Mozolne śledztwo, mocne zarzuty
Przyznał, że w przypadku Marcina Romanowskiego "został po drodze popełniony błąd" przeoczenia immunitetu, ale został on naprawiony. - W postępowaniach karnych materiał prowadzony jest rzetelnie. To nie jest tak, że opiera się on na pomówieniu jednej osoby, tylko zeznania konkretnego świadka tudzież wyjaśnienia innego współoskarżonego są weryfikowane innym materiałem dowodowym, żeby dowody były mocne i zarzuty mogły potem obronić się w sądzie. Tak działa ta władza - wskazał.
Czytaj także:
- Trwają rozliczenia PiS. "Nikt jeszcze tak nie zepsuł systemu"
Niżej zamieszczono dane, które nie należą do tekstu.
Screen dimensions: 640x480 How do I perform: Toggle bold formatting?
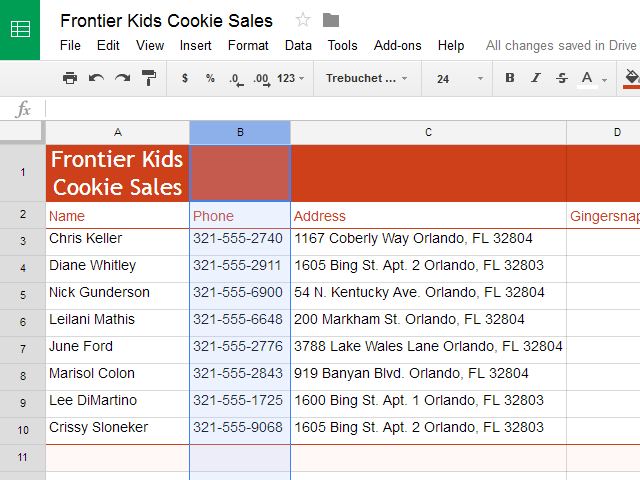(x=510, y=78)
- Rozliczenia PiS. Leszek Miller: jeśli obóz władzy nie da sobie rady, to przegra wybory za cztery lata
Nawiązując do sprawy byłego prezesa RARS, który został aresztowany w Londynie, gość Polskiego Radia 24 nie zgodził się z tezą, że prokuratura bawi się z politykami Zjednoczonej Prawicy w kotka i myszkę. Przypomniał powiedzenie o oliwie sprawiedliwej. - Polega to na tym, że te organy ścigania, które teraz pracują, działają według przepisów prawa - podkreślał.
REKLAMA
Posłuchaj
- Zarzuty można postawić wtedy, kiedy materiał dowodowy jest sprawdzony, zweryfikowany i potwierdzony innym materiałem dowodowym [...]. Nie tylko na samym zawiadomieniu opieramy zarzuty i aresztujemy, tylko potrzeba przesłuchania, dokumentów, opinii odpowiednich specjalistów. Wtedy można stawiać zarzuty - wyjaśniał.
"Tak działa państwo prawdziwego prawa i sprawiedliwości"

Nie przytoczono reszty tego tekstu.